━━ Data
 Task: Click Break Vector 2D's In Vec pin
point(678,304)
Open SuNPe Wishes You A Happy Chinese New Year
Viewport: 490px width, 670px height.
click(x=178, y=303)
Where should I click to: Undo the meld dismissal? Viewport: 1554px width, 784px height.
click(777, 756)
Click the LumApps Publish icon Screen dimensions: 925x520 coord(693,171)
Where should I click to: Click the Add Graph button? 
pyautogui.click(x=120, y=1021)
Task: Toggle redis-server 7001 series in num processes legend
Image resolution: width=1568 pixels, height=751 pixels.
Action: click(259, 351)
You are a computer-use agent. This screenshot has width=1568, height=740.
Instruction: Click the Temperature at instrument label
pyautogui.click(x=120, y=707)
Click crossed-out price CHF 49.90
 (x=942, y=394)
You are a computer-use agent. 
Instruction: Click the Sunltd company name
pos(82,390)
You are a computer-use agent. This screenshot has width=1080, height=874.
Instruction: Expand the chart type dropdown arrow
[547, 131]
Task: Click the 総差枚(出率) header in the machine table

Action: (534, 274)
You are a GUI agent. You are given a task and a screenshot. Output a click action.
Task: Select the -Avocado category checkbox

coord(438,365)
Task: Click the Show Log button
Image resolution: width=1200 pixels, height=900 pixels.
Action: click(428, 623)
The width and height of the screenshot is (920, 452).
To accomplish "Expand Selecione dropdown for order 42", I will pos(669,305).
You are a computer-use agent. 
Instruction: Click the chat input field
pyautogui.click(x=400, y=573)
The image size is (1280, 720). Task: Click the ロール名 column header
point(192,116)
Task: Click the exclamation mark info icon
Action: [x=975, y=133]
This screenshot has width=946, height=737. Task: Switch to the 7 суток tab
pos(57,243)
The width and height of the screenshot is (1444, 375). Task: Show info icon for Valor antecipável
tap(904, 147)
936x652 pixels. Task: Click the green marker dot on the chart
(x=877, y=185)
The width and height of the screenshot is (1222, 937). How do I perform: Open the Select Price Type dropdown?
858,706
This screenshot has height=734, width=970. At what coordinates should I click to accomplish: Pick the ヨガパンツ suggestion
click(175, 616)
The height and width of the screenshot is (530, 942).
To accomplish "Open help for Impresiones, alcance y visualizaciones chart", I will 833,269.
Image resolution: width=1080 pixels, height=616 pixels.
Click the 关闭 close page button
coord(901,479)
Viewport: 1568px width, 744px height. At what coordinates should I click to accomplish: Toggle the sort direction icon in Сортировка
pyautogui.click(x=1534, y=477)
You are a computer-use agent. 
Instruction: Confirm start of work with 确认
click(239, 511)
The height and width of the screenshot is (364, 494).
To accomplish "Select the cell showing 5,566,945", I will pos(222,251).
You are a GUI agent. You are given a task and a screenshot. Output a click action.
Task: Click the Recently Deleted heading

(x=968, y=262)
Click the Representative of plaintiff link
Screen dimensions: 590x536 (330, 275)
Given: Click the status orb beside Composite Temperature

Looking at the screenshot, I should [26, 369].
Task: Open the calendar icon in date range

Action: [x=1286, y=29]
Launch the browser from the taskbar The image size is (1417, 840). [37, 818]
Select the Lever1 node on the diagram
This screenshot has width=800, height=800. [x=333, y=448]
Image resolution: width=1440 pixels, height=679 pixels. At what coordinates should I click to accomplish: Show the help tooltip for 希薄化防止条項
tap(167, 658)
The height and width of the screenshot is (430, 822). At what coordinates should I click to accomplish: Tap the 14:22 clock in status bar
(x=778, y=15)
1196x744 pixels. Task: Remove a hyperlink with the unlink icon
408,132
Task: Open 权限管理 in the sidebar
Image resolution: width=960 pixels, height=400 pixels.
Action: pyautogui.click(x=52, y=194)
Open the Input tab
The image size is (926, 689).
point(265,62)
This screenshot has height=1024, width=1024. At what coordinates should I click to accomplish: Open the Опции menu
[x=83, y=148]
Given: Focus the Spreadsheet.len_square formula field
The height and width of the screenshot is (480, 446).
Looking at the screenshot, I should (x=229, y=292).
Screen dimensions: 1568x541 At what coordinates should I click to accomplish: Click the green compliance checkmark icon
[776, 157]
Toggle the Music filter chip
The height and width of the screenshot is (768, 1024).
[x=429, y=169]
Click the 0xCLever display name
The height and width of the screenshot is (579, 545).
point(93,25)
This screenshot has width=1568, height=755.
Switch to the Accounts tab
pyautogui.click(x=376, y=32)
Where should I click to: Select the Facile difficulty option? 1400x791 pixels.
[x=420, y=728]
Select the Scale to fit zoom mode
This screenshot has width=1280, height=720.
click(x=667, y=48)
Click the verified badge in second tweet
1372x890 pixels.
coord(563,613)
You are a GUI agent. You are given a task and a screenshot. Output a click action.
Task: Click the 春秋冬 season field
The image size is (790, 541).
━━━━
## What you have to do
The lines from the start of the entries above through the line containing "has width=1568, height=740." are the ones to return, please; copy them exactly and include both ends.

## Result of the exercise
 Task: Click Break Vector 2D's In Vec pin
point(678,304)
Open SuNPe Wishes You A Happy Chinese New Year
Viewport: 490px width, 670px height.
click(x=178, y=303)
Where should I click to: Undo the meld dismissal? Viewport: 1554px width, 784px height.
click(777, 756)
Click the LumApps Publish icon Screen dimensions: 925x520 coord(693,171)
Where should I click to: Click the Add Graph button? 
pyautogui.click(x=120, y=1021)
Task: Toggle redis-server 7001 series in num processes legend
Image resolution: width=1568 pixels, height=751 pixels.
Action: click(259, 351)
You are a computer-use agent. This screenshot has width=1568, height=740.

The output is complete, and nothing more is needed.